By adding specific autonomous software addresses on a blockchain to the sanction list, OFAC is effectively blocking the publication and use of open-source codes. This restriction could be interpreted as violating Americans' constitutional rights to free speech, and Coin Centre may launch a legal challenge based on this perspective.
Looking Forward
Privacy on public blockchains is an essential feature required for any meaningful commercial or personal adoption of this technology. We’ve long expected this contentious issue to be a flashpoint for government intervention and arguably overreach. To date anonymity services on blockchain have operated largely unimpeded, most likely due to the lack of widescale usage rather than any sort of acceptance on the part of governments or exchanges. If left unchallenged this precedent raises the possibility of a bifurcation of blockchains between whitelisted and blacklisted addresses, threatening the fungibility of cryptoassets.
Whilst it is important that law enforcement is properly equipped to function effectively, we need to ask at what expense? For those who cannot see the value in self-sovereign assets, the answer is obvious – the downsides outweigh the benefits, and the technology should simply be banned or neutered to the point that there is nothing interesting or novel left to explore. For those who truly understand why crypto is revolutionary, there is an acceptance that if a technology is at all useful then it will be useful for those who wish to use it both to good and bad ends and it is the price that must be paid for progress.
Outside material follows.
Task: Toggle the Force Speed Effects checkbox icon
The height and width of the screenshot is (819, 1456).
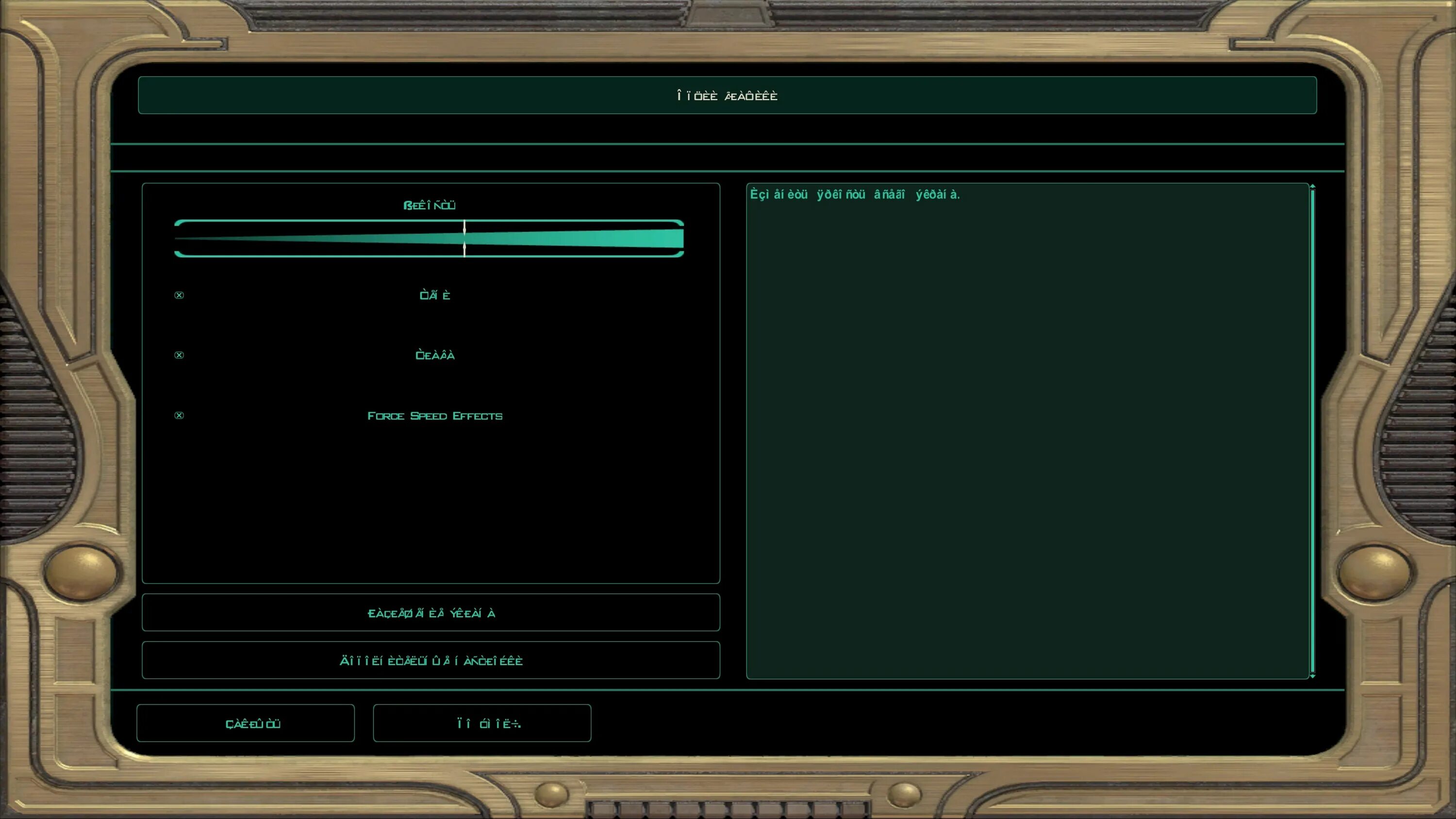Action: (179, 415)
One Small Step for Investor-Friendliness …
In other industry-related news, we’d like to highlight the announcement of Galaxy Digital Holdings’ new fund, the Galaxy Liquid Alpha Fund: https://www.coindesk.com/business/2022/08/18/new-galaxy-fund-on-path-to-raise-100-million-by-year-end/
Normally we don’t make it our business to call attention to other funds in our space, but we’ll make an exception in this case. We’re excited that they have chosen to use a benchmark and only assess incentive fees if they beat their benchmark. This alignment of incentives is very much a part of our ethos here at a Firinne and this approach to fee structure was one of the cornerstones of our founding discussions in 2021. We knew the industry would be moving in this direction and we’re gratified to see it taking place. So, kudos to them for adopting this structure.
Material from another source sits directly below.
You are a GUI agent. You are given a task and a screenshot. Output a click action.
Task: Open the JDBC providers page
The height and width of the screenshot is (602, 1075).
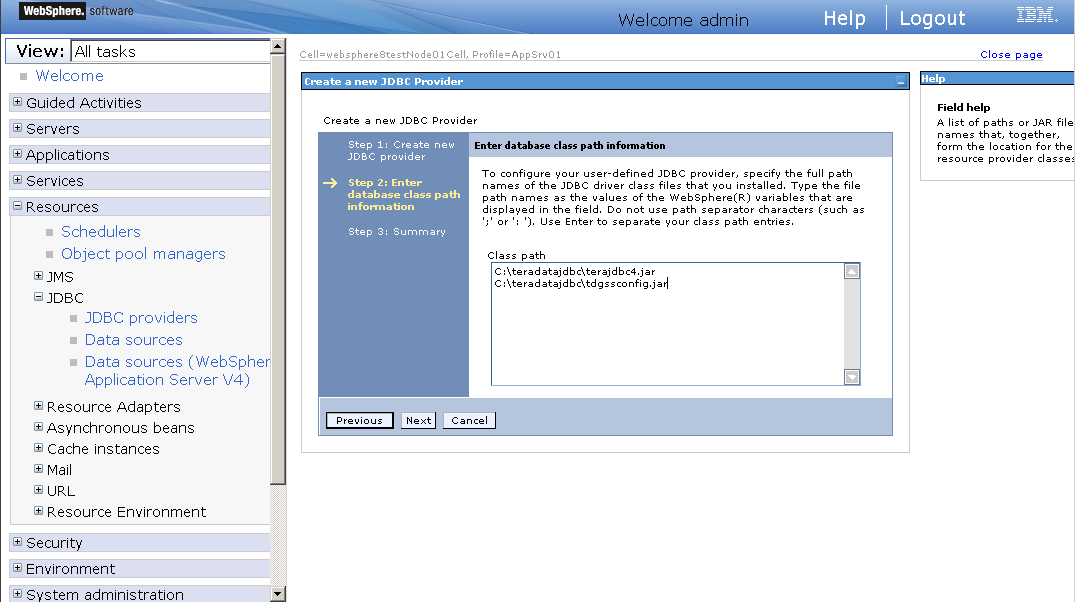[141, 317]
Still, we have a quibble with their choice of benchmark. According to the news, they chose BTC as the benchmark. Yes, BTC currently dominates the size rankings and can be considered a simple and rough proxy for “the market”, but most people in this space think it will have a reduced size and dominance in the future. As such, it’s probably the easiest benchmark to beat with a diversified portfolio. We at Firinne have no insight into the discussions that led to their selection of BTC as the benchmark, but we strongly believe that a more diversified benchmark that reflects the broader market is a fairer benchmark for a client (and harder to beat!). Interestingly, Galaxy does offer, in partnership with Bloomberg, more diversified indexes for both crypto and DeFi! Of course, they can’t select their own index as a benchmark, so perhaps the reason for BTC as a benchmark is simply that they didn’t want to use a competitor’s index. Still, we don’t think it is optimal for the end investor.
The evolution of the digital assets investment management space continues apace!